### [WHAT IS BEING ASKED]
Check every line of the entries below for "agent", and copy the lines that have it.

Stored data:

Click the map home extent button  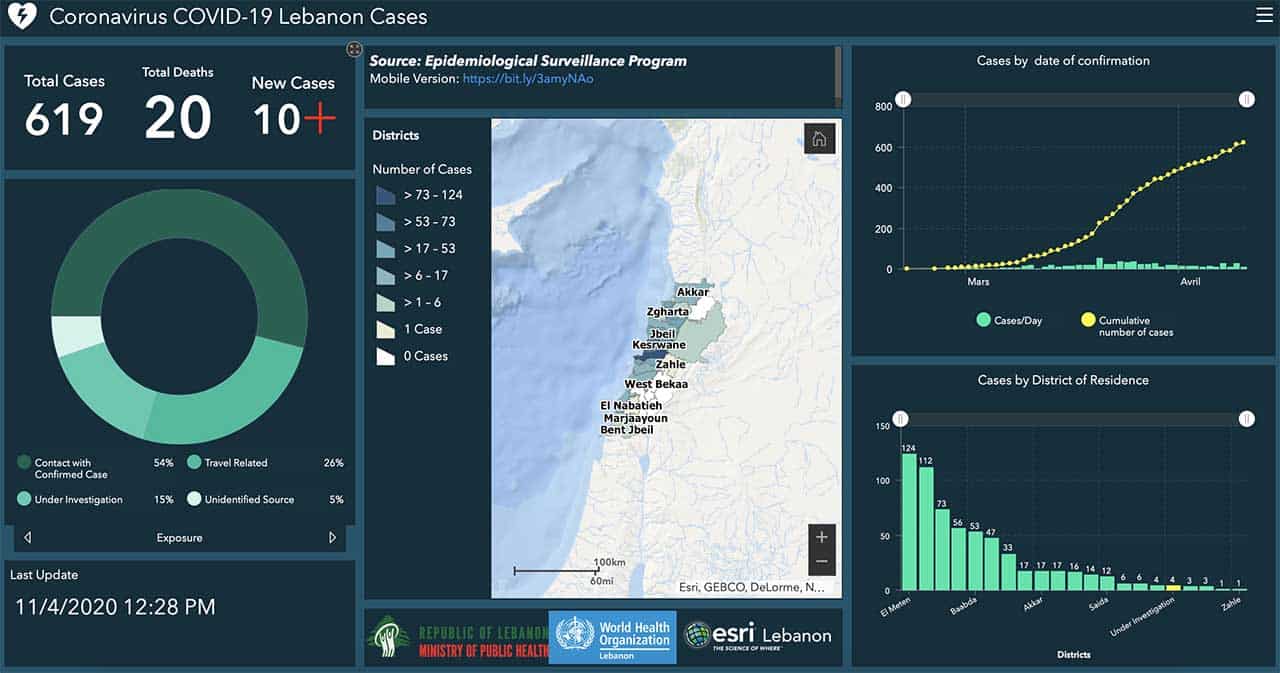819,139
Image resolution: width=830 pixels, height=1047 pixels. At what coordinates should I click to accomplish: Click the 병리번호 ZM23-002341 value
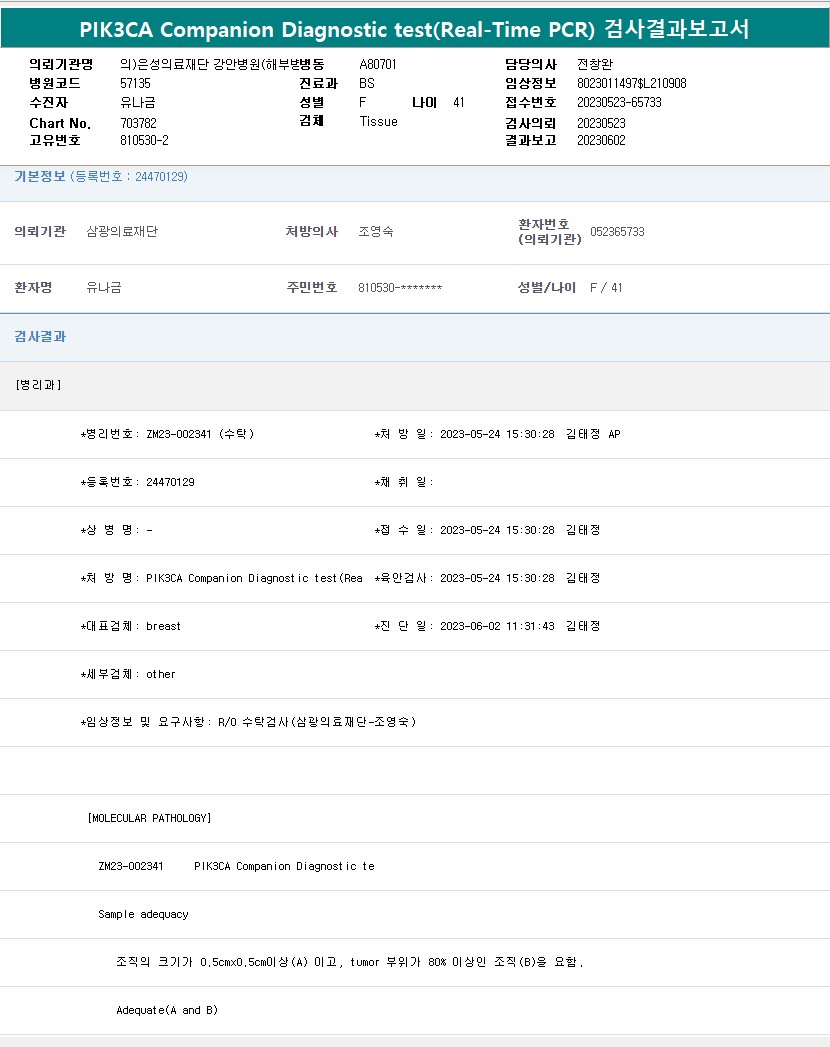click(200, 434)
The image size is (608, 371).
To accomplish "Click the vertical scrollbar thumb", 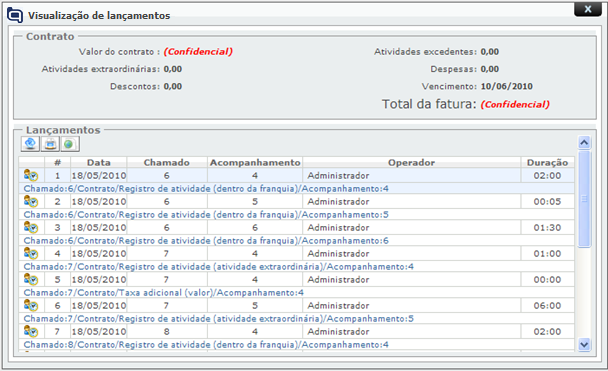I will [584, 199].
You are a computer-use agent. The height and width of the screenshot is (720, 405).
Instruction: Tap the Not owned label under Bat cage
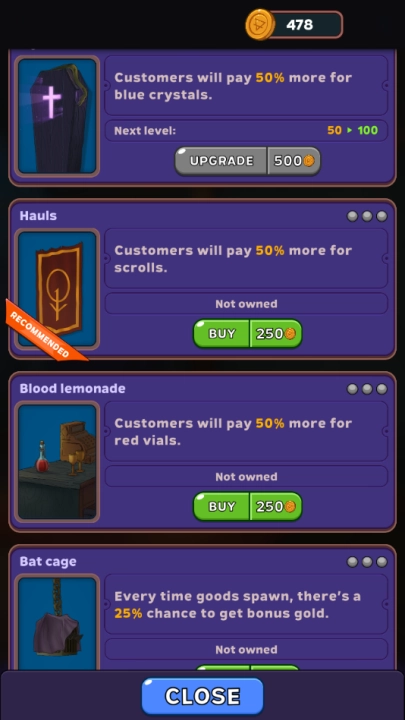(246, 649)
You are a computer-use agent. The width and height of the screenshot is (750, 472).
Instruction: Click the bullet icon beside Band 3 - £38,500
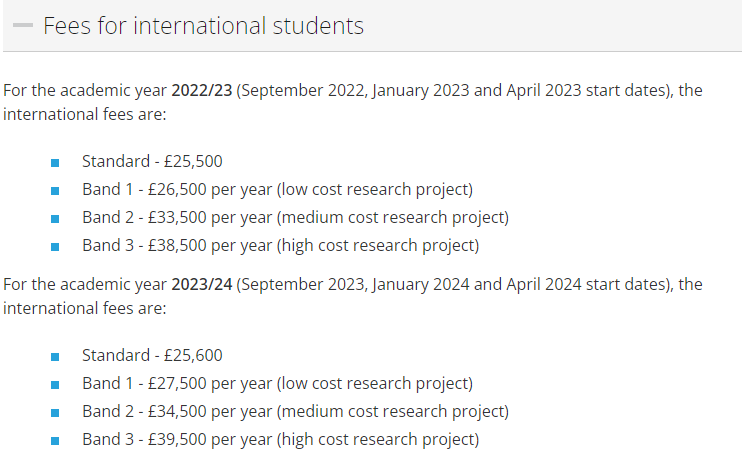coord(55,247)
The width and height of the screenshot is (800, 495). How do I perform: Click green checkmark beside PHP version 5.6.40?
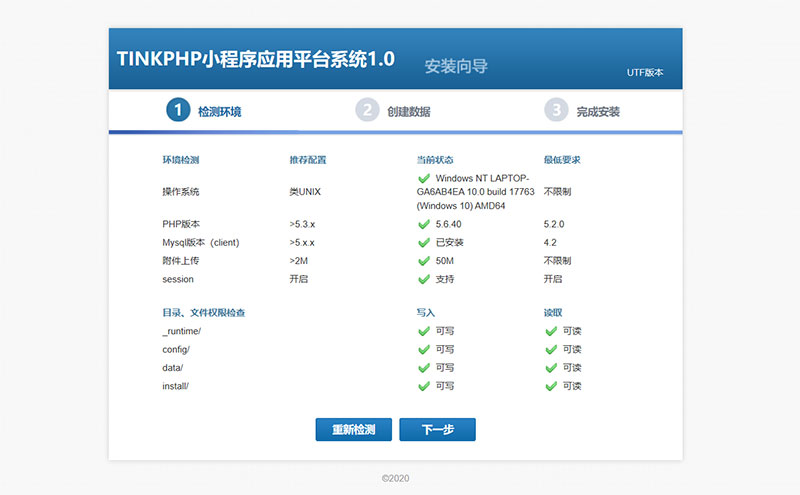(424, 225)
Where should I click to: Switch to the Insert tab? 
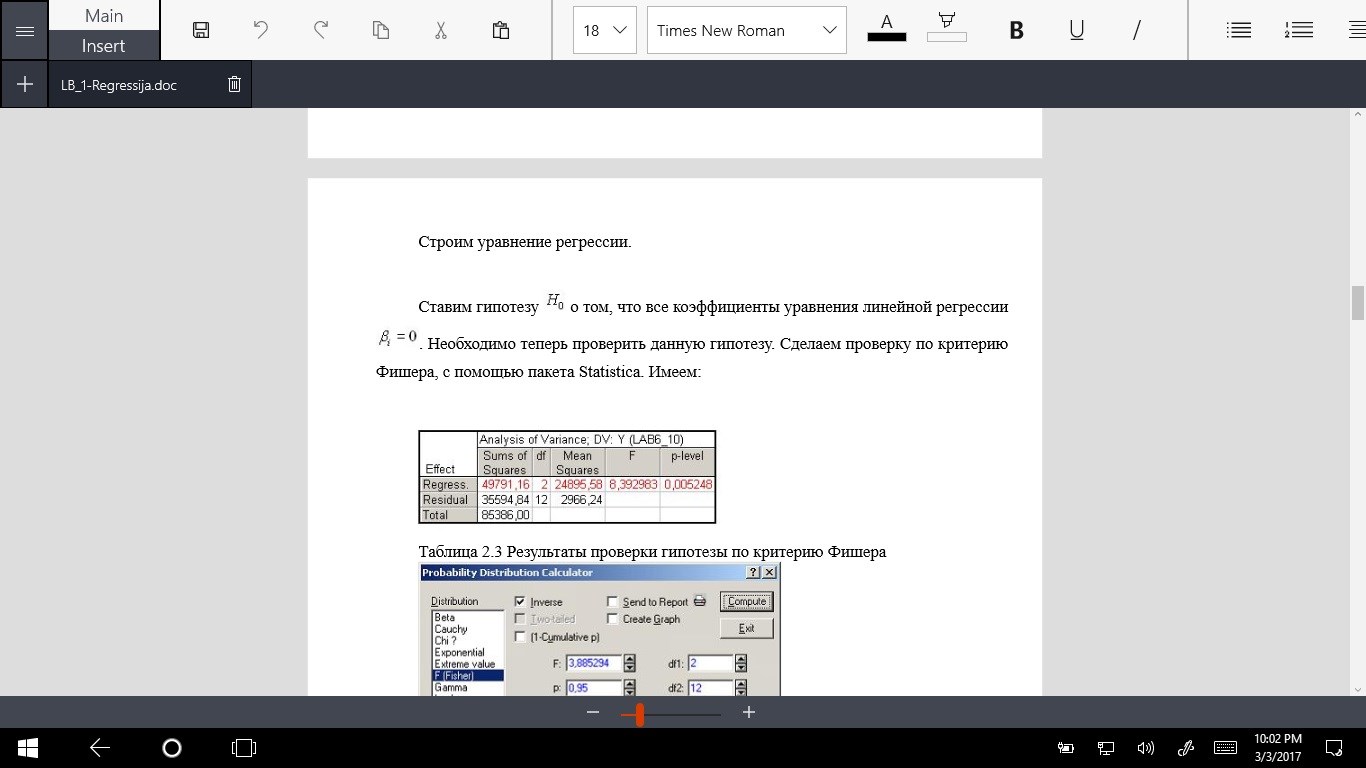pyautogui.click(x=103, y=45)
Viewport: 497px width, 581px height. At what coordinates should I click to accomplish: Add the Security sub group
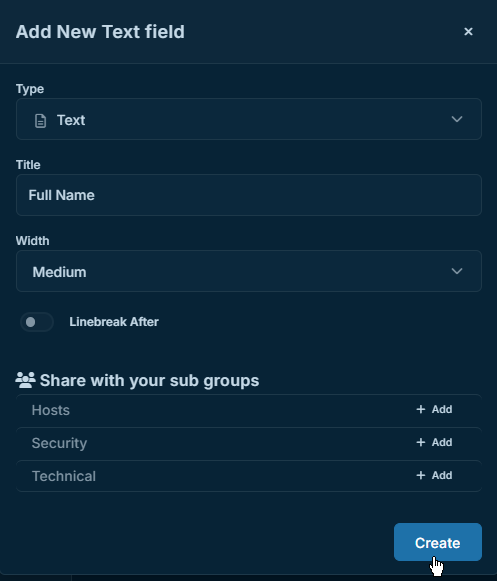pos(434,442)
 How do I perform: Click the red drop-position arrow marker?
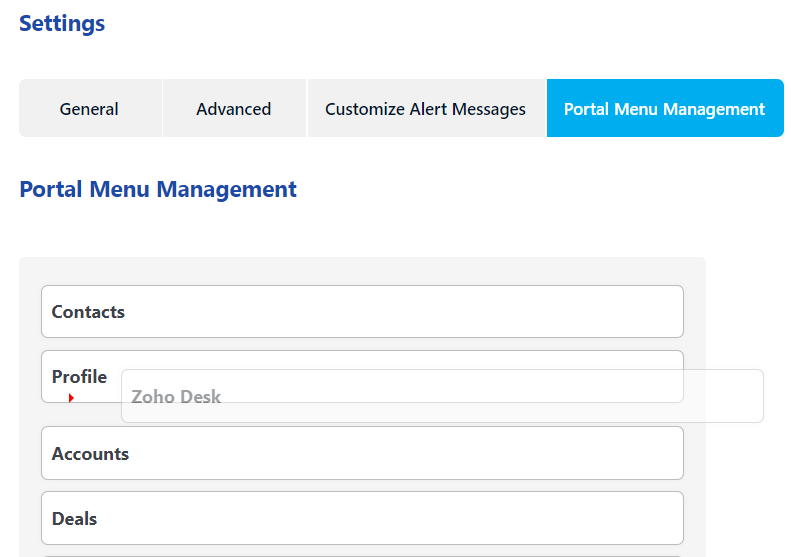click(x=71, y=398)
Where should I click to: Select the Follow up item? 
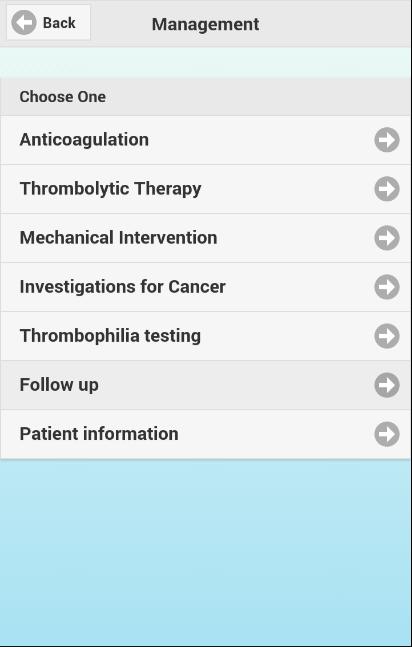click(206, 385)
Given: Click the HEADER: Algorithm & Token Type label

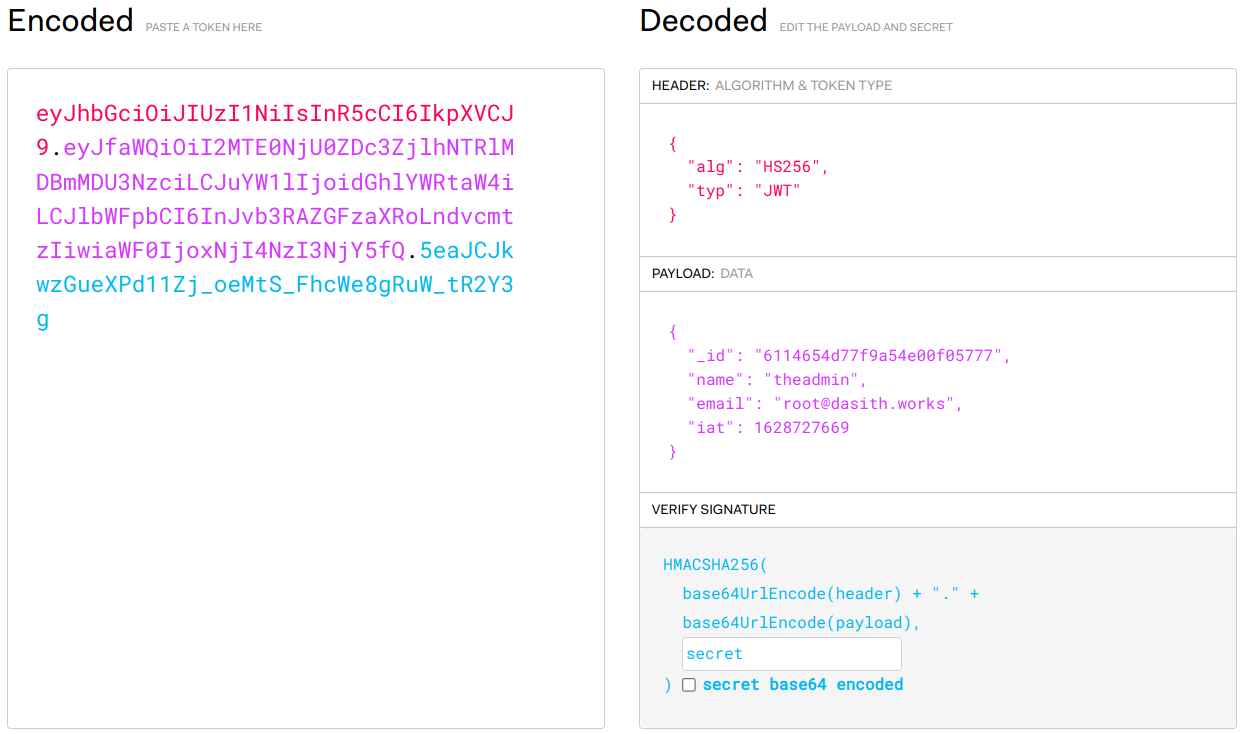Looking at the screenshot, I should point(771,86).
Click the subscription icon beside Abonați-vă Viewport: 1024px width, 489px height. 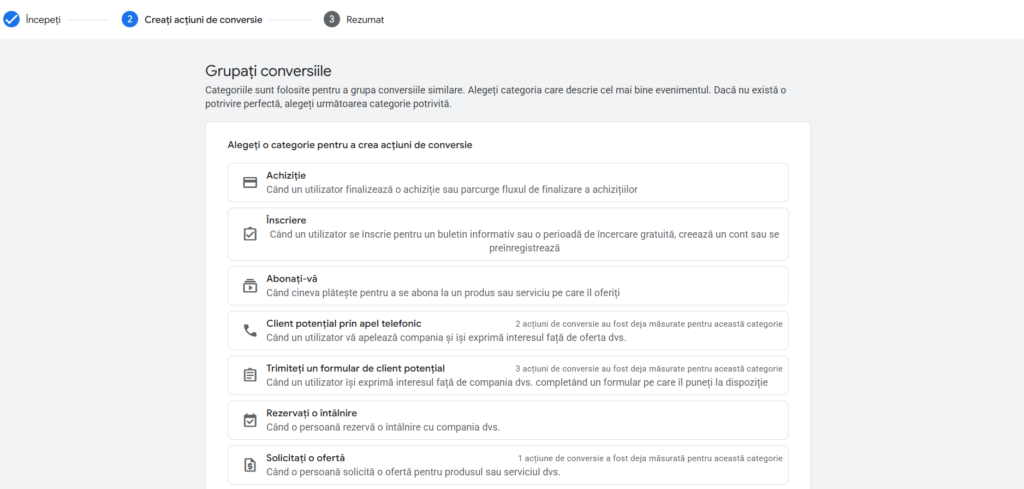tap(250, 286)
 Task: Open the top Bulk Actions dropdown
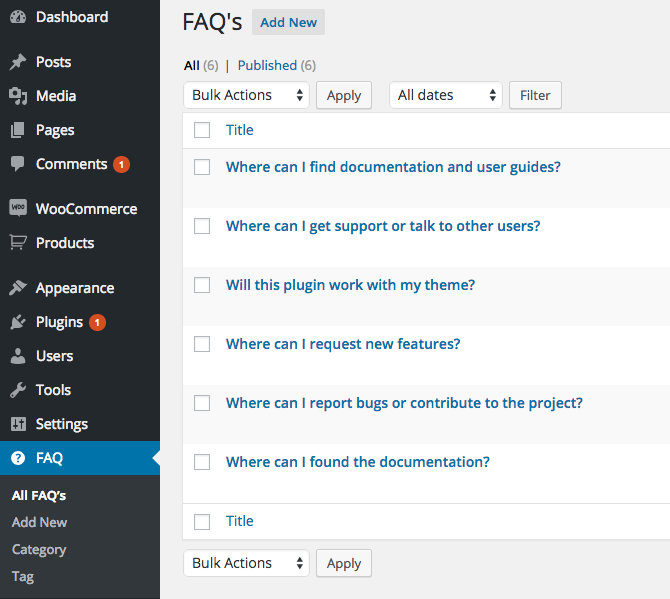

### [OUTPUT]
You are a computer-use agent. The height and width of the screenshot is (720, 405).
You are a computer-use agent. The width and height of the screenshot is (750, 472).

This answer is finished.